EGMR Bsw24880/05

EGMRBsw24880/0514.12.2010

Europäischer Gerichtshof für Menschenrechte, Kammer V, Beschwerdesache Ladislav Holub gegen Tschechien, Zulässigkeitsentscheidung vom 14.12.2010, Bsw. 24880/05.

 

Spruch:

Art. 6 Abs. 1, 35 Abs. 3 EMRK - Beschwerde über letztinstanzliche Entscheidung: kein erheblicher Nachteil für den Bf.

Unzulässigkeit der Beschwerde hinsichtlich Art. 6 Abs. 1 EMRK (einstimmig).

Text

Begründung

Sachverhalt:

Im Februar 1998 schloss der Bf. einen Kaufvertrag mit dem Ehepaar X ab. Als das Ehepaar nicht den gesamten Kaufpreis bezahlte, verpflichtete es sich schriftlich dazu, die ausstehende Summe nach Registrierung des Vertrags durch das Grundbuchsamt zu entrichten.

Am 12.6.1998 zogen die Parteien den Antrag an das Grundbuchsamt zurück und schlossen einen neuen Kaufvertrag über dieselben Güter, der in das Grundbuch eingetragen wurde. Als das Ehepaar X die anerkannten Schulden nicht entrichtete, klagte sie der Bf. auf Zahlung von CZK 700.000,- (ungefähr € 28.540,-). Das Bezirksgericht Prag-Ost wies die Klage jedoch ab. Es nahm an, dass sich das Schuldanerkenntnis auf den Vertrag vom Februar 1998 beziehe, obwohl der Bf. mit seiner auf den Vertrag vom 12.6.1998 gesetzten Unterschrift bestätigt habe, den gesamten Kaufpreis erhalten zu haben. Das Regionalgericht von Prag bestätigte das erstinstanzliche Urteil. Die Revision des Bf. an das Höchstgericht wurde für unzulässig erklärt, da sie sich auf Tatsachen- und nicht auf Rechtsfragen beziehe und deshalb nicht von entscheidender rechtlicher Relevanz sei.

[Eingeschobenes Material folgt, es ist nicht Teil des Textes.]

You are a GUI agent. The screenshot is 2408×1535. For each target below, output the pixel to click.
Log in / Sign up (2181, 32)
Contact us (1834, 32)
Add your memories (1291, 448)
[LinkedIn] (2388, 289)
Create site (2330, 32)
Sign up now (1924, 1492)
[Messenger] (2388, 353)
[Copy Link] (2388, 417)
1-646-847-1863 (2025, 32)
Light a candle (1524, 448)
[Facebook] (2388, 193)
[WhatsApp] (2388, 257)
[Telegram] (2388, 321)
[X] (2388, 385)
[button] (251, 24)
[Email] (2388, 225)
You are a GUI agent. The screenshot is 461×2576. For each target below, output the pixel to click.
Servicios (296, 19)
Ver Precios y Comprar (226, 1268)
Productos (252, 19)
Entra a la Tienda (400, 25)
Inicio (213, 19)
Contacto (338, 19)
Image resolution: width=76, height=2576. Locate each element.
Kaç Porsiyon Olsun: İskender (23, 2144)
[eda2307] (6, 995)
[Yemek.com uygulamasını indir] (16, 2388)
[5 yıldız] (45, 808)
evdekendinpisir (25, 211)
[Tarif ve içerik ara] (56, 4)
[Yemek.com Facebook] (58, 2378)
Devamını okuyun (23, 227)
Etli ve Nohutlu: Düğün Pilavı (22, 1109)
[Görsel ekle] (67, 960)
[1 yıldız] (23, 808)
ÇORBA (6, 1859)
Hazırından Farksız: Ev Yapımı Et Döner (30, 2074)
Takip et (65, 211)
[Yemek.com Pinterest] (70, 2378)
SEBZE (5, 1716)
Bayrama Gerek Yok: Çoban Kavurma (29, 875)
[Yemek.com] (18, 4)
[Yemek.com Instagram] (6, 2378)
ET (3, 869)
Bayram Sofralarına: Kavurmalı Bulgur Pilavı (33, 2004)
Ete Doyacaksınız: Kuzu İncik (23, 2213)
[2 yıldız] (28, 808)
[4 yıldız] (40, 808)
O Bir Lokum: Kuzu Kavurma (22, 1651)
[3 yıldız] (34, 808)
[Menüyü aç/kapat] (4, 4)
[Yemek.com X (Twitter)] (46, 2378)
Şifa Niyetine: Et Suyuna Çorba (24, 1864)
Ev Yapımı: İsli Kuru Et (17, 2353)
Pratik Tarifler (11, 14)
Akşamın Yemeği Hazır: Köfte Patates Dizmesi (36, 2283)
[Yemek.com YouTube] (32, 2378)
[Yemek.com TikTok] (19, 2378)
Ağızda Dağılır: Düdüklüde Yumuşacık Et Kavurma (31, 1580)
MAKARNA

Am 14.9.2004 erhob der Bf. Verfassungsbeschwerde, in der er eine Verletzung seines Rechts auf ein faires Verfahren geltend machte, da die Schlussfolgerungen der Gerichte den festgestellten Tatsachen und Beweisen widersprechen würden. Nach Aufforderung durch das Verfassungsgericht gaben die involvierten Gerichte zur Beschwerde des Bf. Stellungnahmen ab, die diesem jedoch nicht übermittelt wurden.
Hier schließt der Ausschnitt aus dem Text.